Exercise goal.
Extract the following material verbatim, beginning with the line containing "Select the 单价" and continuing through the line containing "point(393,76)". Output only those lines.

Exercise input.
(begin)
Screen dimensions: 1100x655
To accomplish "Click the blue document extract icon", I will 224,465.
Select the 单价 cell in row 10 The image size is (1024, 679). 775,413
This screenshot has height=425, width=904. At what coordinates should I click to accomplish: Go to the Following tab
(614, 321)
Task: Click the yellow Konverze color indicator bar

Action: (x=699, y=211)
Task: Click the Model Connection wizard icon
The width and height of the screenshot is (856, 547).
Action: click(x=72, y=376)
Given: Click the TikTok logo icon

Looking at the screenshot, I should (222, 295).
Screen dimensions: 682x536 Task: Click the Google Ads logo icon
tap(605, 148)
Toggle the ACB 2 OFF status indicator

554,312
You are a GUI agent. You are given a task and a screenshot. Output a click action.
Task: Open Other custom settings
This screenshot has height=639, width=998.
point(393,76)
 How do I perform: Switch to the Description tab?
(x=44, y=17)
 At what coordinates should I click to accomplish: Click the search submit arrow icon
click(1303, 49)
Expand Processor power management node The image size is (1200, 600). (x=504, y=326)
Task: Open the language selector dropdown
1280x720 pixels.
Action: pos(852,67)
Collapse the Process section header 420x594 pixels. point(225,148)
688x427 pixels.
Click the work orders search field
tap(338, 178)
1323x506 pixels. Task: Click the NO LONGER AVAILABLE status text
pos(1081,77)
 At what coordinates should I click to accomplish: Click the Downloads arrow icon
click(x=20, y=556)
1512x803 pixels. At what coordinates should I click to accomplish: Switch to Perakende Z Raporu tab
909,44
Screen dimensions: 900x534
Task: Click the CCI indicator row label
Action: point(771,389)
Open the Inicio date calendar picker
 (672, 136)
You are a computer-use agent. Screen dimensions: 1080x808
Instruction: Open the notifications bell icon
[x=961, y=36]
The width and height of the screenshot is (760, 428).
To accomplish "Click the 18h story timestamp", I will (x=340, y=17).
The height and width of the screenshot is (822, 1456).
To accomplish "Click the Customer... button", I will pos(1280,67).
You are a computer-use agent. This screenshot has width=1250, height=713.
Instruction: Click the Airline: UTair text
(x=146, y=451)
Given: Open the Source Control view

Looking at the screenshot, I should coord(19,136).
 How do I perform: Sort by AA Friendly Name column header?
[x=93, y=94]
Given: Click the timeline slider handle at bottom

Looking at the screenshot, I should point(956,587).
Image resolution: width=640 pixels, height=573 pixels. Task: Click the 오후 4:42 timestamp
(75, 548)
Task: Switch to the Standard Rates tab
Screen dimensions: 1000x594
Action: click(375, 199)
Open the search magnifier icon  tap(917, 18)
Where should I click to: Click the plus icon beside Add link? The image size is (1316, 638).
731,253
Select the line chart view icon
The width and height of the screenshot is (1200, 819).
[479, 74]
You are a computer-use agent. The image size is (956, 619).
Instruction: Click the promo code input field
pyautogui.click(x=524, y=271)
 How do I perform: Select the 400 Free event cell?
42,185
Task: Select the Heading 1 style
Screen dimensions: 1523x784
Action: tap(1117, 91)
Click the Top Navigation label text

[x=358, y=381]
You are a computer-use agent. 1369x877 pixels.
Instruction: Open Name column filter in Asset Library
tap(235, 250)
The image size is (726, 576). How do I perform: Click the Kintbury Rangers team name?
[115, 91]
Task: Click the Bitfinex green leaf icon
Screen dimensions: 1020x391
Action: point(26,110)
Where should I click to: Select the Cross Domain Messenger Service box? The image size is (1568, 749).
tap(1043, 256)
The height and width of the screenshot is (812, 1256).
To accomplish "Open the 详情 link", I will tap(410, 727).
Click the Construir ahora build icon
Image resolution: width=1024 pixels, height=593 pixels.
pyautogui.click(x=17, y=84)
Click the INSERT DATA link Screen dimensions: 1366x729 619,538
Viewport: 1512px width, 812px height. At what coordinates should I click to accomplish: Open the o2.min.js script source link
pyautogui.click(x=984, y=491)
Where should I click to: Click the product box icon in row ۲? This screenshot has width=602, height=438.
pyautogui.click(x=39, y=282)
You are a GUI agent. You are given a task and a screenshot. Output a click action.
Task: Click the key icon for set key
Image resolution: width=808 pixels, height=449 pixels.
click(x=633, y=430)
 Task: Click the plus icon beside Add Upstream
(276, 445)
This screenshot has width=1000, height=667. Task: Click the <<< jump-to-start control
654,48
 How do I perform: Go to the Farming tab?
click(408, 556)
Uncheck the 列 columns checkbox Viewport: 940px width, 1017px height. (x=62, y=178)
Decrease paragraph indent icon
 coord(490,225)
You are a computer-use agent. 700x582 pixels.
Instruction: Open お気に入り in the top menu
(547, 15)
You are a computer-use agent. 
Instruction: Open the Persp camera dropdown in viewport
(end)
Response.
Select the 单价 cell in row 10 The image size is (1024, 679). 775,413
This screenshot has height=425, width=904. At what coordinates should I click to accomplish: Go to the Following tab
(614, 321)
Task: Click the yellow Konverze color indicator bar

Action: (x=699, y=211)
Task: Click the Model Connection wizard icon
The width and height of the screenshot is (856, 547).
Action: click(x=72, y=376)
Given: Click the TikTok logo icon

Looking at the screenshot, I should (222, 295).
Screen dimensions: 682x536 Task: Click the Google Ads logo icon
tap(605, 148)
Toggle the ACB 2 OFF status indicator

554,312
You are a GUI agent. You are given a task and a screenshot. Output a click action.
Task: Open Other custom settings
This screenshot has height=639, width=998.
point(393,76)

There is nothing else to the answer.